We describe the first case of human arterial wall lesion related to LOX deficiency and support the hypothesis of vascular wall fragility caused by an ECM cross linking defect.
CASE REPORT
A 38 year old man with no medical history and no cardiovascular risk factor presented in June 2002 with a two week history of effort dyspnoea without chest pain. Blood pressure was 120/70 mm Hg and cardiovascular examination was normal. The patient’s height was 183 cm and weight 72 kg. The morphological study showed a normal arm span, without arachnodactyly or dolichostenomelia but with increased proximal upper limb girdle laxity. The patient described an increase in upper limb girdle laxity in both his mother and maternal grandmother but no familial history of cardiovascular disease. Ophthalmological and skin examinations were normal. ECG showed a subepicardial anterior ischaemia. All serum biological concentrations were normal. Coagulation proteins were not abnormal (antithrombin III, protein C, protein S, factor V Leyden mutation, and factor II Leyden mutation). The immunological tests and metabolic markers (iron, copper) were also normal. Transthoracic echocardiography was normal. Coronary angiography found an intimal flap in the first segment of the proximal left anterior descending coronary artery with no atherosclerotic lesion. Other coronary arteries and aorta were normal. Spontaneous coronary artery dissection was diagnosed. Bypass surgery was performed. Eighteen months later the patient was free of symptoms.
One year after the onset of the disease a skin biopsy of the anterior part of the right arm was taken for immunohistological and polymerase chain reaction (PCR) study to investigate ECM components (collagens I, III, and IV, elastin, and fibrillin-1) and cross linking enzymes (LOX and lysyl oxidase-like 1). The skin biopsy was compared with a sample of the same area obtained from an age matched man with no cardiovascular risk factors. PCR amplification was performed with human LOX specific primers and glyceraldehyde-3-phosphate dehydrogenase primers used as controls as previously described.4
Skin histological morphological examination showed disorganisation of the elastic fibres of the ECM (fig 1A, B). Immunohistological analysis found a decrease of elastin and collagen I immunodetection. These results were confirmed by confocal analysis (elastin staining green and collagen I staining red) (fig 1A, B). Immunodetection of fibrillin 1 and collagens III and IV to investigate Marfan’s syndrome and the vascular Ehlers-Danlos syndrome, respectively, were normal. LOX (fig 2A, B) immunodetection was dramatically decreased compared with the control. Conversely, lysyl oxidase-like expression was normal. The important decrease in LOX mRNA expression relative to the control sample was confirmed by PCR semiquantitative analysis (fig 2C).

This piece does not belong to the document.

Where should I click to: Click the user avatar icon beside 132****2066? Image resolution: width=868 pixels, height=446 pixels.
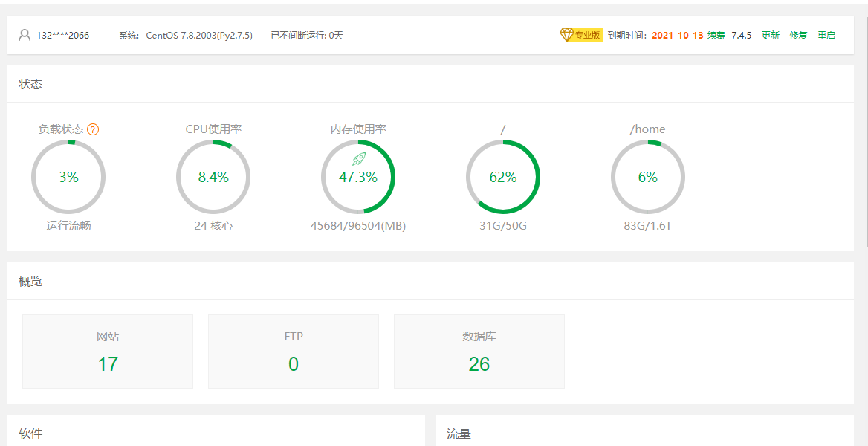[25, 35]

Skin confocal analysis. Compared with control (A), elastin (green) and collagen I (red) amounts are reduced and disorganised in the biopsy from the patient (B).
Immunostaining of lysyl oxidase (LOX) in the skin. Compared with control (A), in the patient (B) the amount of LOX is severely decreased. (C) Polymerase chain reaction showing decreased LOX mRNA in the patient with spontaneous coronary artery dissection. GAPDH, glyceraldehyde-3-phosphate dehydrogenase.
DISCUSSION
Arterial dissection is a rare vascular wall disease. ECM disorganisation is suggested to be a predisposing factor. Many ECM proteins are candidates to induce this vascular wall fragility. Some of them, such as collagen III or fibrillin 1, are clearly related to connective disorders with vascular abnormalities. For example, in the Ehlers-Danlos syndrome type IV, related to an α-1 chain mutation in collagen III, disorganisation of the collagen network results in aneurysms and dissections of the coronary and cervical arteries.5 On the other hand, Marfan’s syndrome, related to a fibrillin-1 mutation, leads to elastic fibre disorganisation that results in aneurysms or coronary and cervical artery dissection.6 However, ECM diseases are a heterogeneous group and most of cases are not related to a known inherited genetic disorder of connective tissue.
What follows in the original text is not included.